— Start of PROVIDED DATA —
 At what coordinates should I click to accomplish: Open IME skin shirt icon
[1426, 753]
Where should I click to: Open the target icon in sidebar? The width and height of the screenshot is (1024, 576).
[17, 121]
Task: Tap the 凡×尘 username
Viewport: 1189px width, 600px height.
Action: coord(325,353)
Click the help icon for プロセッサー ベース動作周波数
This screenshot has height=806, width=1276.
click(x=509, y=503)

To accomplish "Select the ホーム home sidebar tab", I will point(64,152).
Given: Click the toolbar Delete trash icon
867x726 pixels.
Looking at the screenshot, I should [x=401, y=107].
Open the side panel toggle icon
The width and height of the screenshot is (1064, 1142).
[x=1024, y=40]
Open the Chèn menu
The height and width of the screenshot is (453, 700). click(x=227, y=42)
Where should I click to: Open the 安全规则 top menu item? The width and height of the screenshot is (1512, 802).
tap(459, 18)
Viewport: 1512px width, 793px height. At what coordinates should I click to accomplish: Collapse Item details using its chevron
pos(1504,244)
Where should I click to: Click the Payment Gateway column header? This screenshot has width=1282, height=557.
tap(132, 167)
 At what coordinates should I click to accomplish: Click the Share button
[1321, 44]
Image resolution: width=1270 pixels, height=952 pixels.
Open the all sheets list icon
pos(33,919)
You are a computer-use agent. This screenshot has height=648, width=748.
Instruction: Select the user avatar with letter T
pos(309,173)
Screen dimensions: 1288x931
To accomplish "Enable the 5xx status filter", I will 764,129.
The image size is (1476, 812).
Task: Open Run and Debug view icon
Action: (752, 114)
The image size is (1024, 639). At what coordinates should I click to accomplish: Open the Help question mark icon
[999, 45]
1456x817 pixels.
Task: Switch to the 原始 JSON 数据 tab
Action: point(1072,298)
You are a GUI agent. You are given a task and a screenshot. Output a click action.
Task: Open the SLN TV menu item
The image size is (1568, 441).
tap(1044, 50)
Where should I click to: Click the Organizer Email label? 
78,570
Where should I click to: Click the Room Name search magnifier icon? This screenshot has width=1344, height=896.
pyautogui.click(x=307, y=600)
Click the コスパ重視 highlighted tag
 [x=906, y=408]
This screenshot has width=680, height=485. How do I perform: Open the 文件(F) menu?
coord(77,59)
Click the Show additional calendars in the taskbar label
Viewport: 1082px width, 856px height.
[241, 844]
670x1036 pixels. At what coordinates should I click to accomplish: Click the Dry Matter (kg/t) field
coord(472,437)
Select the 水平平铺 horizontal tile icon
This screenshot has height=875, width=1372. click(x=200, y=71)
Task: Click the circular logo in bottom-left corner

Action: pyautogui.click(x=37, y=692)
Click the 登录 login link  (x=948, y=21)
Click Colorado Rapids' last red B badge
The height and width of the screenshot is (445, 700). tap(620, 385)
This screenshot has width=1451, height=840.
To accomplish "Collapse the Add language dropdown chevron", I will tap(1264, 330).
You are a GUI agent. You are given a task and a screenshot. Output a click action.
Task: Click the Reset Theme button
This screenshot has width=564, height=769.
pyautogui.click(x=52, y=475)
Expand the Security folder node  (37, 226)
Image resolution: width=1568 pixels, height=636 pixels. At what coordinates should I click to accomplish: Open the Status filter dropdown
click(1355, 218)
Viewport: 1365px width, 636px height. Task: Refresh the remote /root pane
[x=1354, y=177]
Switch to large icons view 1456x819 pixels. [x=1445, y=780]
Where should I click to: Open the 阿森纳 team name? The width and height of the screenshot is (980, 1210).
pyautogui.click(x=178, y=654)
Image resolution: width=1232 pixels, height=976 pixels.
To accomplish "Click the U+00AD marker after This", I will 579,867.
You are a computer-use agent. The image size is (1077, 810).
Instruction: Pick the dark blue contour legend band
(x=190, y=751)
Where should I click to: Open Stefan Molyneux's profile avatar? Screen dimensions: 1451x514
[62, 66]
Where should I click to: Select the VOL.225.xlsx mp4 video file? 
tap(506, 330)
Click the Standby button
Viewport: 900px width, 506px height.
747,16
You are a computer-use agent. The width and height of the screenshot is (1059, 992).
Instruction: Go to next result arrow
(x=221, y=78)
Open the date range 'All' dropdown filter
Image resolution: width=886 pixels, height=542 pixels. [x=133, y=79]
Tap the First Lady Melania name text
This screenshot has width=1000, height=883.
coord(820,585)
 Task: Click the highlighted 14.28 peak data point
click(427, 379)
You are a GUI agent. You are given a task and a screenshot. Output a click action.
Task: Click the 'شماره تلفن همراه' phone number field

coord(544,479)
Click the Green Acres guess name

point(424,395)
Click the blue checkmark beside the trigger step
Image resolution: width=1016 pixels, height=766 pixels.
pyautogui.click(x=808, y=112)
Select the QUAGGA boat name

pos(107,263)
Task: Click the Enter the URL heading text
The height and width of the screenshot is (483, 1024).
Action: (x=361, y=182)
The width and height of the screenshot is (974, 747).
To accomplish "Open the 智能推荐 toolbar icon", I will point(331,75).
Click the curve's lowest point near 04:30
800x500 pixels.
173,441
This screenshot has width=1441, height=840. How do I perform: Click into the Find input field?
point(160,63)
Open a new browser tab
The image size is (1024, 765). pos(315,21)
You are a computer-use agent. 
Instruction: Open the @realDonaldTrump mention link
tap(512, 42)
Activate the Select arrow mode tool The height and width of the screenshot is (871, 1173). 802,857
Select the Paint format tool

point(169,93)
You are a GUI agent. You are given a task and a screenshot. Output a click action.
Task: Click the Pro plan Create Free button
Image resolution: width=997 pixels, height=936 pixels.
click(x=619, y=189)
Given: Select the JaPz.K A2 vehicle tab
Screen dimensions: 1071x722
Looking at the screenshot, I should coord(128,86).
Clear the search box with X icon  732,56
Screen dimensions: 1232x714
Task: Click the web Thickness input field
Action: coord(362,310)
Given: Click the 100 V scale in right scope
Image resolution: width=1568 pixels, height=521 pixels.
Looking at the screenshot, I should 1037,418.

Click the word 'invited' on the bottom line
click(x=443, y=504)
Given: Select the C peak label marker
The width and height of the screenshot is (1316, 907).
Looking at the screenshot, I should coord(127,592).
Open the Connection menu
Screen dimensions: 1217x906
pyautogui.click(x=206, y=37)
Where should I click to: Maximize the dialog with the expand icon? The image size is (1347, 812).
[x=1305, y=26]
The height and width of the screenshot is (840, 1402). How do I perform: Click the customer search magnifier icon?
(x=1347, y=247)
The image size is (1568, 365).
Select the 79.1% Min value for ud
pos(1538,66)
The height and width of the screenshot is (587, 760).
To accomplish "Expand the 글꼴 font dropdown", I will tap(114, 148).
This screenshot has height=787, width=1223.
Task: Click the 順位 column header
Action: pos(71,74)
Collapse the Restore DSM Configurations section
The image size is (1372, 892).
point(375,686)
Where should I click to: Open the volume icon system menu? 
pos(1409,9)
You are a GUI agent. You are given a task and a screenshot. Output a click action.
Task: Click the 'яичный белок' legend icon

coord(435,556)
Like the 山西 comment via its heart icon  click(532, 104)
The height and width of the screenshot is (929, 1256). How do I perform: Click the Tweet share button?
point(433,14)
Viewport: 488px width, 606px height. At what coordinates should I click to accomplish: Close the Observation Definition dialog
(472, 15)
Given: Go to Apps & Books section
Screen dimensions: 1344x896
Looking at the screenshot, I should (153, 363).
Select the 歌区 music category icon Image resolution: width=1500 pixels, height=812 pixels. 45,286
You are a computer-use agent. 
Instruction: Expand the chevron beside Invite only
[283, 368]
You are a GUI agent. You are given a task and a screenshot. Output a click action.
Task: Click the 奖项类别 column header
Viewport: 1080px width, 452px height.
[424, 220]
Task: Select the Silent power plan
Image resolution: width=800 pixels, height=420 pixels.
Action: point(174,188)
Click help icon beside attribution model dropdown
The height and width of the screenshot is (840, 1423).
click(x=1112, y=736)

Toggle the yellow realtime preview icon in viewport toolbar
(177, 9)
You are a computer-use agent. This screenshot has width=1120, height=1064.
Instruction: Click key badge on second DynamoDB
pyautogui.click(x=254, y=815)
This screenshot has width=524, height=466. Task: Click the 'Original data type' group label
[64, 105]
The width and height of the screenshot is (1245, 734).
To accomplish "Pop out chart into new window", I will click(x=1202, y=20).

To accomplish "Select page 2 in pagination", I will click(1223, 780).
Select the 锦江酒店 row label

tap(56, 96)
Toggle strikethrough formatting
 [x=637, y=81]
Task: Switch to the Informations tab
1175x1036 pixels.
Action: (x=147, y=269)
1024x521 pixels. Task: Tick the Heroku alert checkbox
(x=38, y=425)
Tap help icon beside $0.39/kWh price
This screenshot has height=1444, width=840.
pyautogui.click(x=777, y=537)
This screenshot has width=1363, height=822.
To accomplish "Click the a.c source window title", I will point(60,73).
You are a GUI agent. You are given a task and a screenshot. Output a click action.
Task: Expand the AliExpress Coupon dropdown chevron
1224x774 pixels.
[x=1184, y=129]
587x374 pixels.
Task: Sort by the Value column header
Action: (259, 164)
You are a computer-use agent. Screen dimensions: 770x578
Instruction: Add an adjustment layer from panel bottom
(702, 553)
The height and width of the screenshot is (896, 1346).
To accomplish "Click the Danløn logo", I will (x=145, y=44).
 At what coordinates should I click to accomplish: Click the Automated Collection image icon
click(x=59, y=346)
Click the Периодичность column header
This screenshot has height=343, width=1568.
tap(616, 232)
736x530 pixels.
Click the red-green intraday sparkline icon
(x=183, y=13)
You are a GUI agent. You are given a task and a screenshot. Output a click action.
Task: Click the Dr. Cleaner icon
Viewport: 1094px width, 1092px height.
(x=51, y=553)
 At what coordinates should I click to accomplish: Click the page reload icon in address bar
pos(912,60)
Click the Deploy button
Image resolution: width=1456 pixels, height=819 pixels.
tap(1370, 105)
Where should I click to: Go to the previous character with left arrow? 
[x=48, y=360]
— End of PROVIDED DATA —
- **AIM**
Print the entries verbatim, starting at the very beginning and ending after the line that contains "[x=1024, y=40]".

- **EXERCISE OUTPUT**
 At what coordinates should I click to accomplish: Open IME skin shirt icon
[1426, 753]
Where should I click to: Open the target icon in sidebar? The width and height of the screenshot is (1024, 576).
[17, 121]
Task: Tap the 凡×尘 username
Viewport: 1189px width, 600px height.
Action: coord(325,353)
Click the help icon for プロセッサー ベース動作周波数
This screenshot has height=806, width=1276.
click(x=509, y=503)

To accomplish "Select the ホーム home sidebar tab", I will point(64,152).
Given: Click the toolbar Delete trash icon
867x726 pixels.
Looking at the screenshot, I should [x=401, y=107].
Open the side panel toggle icon
The width and height of the screenshot is (1064, 1142).
[x=1024, y=40]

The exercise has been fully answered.